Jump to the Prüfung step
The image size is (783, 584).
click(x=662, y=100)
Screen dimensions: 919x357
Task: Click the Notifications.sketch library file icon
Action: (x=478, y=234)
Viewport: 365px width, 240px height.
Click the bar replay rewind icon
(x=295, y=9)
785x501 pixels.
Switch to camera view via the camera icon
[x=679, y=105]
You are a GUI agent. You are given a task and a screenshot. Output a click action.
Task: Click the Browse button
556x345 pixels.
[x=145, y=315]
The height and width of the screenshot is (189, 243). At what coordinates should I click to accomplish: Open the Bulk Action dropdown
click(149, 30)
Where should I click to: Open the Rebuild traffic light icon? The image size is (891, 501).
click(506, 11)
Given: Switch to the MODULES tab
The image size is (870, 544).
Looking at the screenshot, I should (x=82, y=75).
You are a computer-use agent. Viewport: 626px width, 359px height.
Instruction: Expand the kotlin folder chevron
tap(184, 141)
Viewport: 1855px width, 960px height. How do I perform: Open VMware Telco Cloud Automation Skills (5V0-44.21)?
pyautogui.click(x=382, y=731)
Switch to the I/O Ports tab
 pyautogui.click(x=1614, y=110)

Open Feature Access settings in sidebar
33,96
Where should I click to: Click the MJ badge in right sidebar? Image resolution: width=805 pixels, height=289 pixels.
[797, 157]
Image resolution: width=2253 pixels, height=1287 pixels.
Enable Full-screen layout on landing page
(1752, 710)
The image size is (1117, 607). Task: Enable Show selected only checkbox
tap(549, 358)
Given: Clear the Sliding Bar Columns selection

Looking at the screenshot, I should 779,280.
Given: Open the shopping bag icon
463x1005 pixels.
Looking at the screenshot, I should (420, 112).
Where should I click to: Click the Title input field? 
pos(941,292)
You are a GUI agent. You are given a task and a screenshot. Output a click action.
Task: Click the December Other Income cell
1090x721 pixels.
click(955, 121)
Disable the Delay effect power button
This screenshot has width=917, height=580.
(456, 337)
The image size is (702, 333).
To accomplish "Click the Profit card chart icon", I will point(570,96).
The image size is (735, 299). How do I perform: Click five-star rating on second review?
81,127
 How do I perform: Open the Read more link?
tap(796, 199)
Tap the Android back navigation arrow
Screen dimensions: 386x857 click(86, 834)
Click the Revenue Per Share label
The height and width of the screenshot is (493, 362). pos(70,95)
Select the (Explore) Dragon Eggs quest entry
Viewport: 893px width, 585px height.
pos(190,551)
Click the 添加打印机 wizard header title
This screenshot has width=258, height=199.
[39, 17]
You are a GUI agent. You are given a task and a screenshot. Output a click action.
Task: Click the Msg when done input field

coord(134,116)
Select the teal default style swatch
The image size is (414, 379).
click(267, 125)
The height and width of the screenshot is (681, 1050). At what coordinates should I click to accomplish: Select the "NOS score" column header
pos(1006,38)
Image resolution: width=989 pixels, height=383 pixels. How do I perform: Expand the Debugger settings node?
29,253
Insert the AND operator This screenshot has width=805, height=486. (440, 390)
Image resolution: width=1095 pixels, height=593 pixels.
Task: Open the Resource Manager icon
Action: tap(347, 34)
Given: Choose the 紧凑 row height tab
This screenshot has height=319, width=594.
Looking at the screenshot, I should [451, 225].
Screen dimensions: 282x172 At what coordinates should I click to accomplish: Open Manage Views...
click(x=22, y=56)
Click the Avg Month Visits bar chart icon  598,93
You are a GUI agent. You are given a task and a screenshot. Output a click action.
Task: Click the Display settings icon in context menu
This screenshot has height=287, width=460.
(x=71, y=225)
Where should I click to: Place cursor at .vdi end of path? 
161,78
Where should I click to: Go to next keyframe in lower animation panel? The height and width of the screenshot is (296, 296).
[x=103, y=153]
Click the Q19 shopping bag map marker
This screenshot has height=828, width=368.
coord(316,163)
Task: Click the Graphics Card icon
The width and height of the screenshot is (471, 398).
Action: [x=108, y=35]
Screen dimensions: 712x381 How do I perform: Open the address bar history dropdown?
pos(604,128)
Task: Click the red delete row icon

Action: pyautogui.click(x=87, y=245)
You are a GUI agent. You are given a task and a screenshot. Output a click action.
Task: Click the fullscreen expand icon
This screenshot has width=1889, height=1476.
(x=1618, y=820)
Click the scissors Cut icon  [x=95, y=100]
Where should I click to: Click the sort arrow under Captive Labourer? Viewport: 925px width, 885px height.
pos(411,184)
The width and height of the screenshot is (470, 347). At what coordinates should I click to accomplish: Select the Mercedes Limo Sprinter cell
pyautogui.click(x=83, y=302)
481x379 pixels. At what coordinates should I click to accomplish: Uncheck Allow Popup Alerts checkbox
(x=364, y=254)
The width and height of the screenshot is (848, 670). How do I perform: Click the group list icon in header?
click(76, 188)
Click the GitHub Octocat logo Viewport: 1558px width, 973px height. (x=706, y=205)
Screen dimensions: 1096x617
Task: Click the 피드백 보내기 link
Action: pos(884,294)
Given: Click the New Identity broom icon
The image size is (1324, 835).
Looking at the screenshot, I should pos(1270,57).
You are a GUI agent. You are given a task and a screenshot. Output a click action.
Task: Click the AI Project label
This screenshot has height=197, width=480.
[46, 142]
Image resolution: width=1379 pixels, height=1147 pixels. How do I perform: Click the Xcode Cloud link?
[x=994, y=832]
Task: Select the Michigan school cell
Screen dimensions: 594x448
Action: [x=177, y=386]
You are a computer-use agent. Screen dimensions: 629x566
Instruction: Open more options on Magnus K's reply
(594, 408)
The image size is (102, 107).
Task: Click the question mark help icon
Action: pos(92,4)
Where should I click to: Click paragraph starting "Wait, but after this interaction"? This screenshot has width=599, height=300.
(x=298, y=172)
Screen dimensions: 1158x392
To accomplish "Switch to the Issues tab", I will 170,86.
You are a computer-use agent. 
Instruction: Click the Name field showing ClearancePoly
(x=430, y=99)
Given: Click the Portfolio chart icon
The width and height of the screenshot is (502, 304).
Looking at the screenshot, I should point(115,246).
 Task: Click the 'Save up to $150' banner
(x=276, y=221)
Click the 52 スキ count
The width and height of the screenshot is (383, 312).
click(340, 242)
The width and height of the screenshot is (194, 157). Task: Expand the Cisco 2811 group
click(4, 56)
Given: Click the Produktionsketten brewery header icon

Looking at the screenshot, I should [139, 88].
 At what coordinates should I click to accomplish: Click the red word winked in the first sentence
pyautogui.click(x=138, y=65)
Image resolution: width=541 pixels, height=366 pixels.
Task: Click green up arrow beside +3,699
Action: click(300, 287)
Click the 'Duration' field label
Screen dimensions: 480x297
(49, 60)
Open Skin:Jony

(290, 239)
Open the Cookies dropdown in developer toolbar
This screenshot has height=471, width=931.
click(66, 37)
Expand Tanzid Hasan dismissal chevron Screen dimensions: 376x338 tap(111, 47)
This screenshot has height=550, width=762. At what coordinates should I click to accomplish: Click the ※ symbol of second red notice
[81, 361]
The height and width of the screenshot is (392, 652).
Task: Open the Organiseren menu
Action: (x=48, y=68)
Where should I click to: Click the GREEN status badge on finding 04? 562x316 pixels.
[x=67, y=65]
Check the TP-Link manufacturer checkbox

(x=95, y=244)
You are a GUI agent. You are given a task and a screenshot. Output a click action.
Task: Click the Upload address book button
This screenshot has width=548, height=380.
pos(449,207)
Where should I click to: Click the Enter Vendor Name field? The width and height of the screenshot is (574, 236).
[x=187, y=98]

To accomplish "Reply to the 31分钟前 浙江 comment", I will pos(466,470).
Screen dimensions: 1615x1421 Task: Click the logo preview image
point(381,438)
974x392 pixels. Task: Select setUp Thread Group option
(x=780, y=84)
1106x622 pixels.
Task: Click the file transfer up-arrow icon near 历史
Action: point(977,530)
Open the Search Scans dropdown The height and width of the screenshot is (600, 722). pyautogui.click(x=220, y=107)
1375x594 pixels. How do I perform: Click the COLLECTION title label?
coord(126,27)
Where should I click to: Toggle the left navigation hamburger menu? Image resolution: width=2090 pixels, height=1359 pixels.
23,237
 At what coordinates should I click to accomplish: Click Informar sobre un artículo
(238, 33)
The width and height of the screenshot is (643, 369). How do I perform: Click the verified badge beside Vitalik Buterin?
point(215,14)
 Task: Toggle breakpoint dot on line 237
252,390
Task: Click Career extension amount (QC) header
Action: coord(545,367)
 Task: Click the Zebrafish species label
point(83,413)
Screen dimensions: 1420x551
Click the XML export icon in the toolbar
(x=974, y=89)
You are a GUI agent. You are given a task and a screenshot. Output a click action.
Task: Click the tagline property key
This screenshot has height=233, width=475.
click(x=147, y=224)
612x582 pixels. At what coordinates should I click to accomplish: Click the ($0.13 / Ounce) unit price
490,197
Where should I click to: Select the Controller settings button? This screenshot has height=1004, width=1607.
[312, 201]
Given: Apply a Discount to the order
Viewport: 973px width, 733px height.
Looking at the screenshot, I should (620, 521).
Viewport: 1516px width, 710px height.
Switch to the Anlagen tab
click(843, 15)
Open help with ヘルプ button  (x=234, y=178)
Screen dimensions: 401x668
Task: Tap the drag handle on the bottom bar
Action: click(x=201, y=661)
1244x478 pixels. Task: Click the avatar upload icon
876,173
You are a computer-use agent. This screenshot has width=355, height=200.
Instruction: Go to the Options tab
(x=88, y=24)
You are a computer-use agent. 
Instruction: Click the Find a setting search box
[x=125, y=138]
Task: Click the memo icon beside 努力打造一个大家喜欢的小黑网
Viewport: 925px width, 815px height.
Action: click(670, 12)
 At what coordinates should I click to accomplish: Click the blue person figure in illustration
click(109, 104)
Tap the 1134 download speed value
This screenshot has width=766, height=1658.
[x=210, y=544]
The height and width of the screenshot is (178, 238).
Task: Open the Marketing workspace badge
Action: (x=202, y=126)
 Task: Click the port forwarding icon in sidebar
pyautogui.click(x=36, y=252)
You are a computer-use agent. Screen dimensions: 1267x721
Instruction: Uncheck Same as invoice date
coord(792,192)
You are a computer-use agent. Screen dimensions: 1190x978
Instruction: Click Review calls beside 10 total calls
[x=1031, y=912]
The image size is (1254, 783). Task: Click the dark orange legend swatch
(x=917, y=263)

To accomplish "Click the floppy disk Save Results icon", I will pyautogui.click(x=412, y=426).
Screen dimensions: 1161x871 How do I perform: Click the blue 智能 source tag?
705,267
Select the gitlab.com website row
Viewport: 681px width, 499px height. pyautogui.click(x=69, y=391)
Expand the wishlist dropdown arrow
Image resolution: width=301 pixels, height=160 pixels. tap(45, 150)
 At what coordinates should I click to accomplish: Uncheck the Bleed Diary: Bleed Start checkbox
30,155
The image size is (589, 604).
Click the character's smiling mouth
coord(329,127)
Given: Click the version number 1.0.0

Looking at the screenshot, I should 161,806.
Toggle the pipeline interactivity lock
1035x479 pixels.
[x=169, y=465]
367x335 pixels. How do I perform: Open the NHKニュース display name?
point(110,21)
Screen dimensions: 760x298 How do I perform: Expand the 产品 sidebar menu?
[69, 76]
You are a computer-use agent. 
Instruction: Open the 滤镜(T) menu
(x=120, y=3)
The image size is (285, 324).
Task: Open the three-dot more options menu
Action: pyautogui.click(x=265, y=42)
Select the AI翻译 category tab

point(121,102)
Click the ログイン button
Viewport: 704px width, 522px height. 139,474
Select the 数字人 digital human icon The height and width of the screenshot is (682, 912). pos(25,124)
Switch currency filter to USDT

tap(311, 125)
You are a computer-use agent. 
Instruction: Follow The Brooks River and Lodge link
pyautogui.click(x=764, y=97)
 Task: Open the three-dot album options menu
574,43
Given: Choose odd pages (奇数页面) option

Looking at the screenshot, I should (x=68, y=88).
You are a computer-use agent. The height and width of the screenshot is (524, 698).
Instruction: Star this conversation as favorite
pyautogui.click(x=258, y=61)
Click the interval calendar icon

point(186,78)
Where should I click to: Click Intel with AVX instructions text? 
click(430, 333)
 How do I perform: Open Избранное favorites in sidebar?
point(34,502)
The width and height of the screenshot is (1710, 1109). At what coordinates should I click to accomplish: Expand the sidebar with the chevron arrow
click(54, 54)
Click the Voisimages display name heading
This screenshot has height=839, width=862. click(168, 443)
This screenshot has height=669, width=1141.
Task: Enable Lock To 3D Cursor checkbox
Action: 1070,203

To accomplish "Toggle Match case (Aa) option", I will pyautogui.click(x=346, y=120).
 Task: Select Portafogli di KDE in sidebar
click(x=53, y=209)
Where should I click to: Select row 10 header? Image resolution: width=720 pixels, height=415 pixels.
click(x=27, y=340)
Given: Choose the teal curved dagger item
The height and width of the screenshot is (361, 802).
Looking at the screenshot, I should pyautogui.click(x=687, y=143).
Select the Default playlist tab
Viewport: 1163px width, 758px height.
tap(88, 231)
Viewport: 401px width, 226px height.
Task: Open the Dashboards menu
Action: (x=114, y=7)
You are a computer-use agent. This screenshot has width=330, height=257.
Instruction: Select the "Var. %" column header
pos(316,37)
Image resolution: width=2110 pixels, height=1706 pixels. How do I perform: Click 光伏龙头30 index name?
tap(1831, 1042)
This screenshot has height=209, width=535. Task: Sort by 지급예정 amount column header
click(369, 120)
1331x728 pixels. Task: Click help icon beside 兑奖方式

◇ ◇ ◇

• What is asked:
Transcribe the records between the lines holding "Task: Toggle breakpoint dot on line 237" and "(x=974, y=89)", inclusive, and repeat them unchanged.

• Full answer:
 Task: Toggle breakpoint dot on line 237
252,390
Task: Click Career extension amount (QC) header
Action: coord(545,367)
 Task: Click the Zebrafish species label
point(83,413)
Screen dimensions: 1420x551
Click the XML export icon in the toolbar
(x=974, y=89)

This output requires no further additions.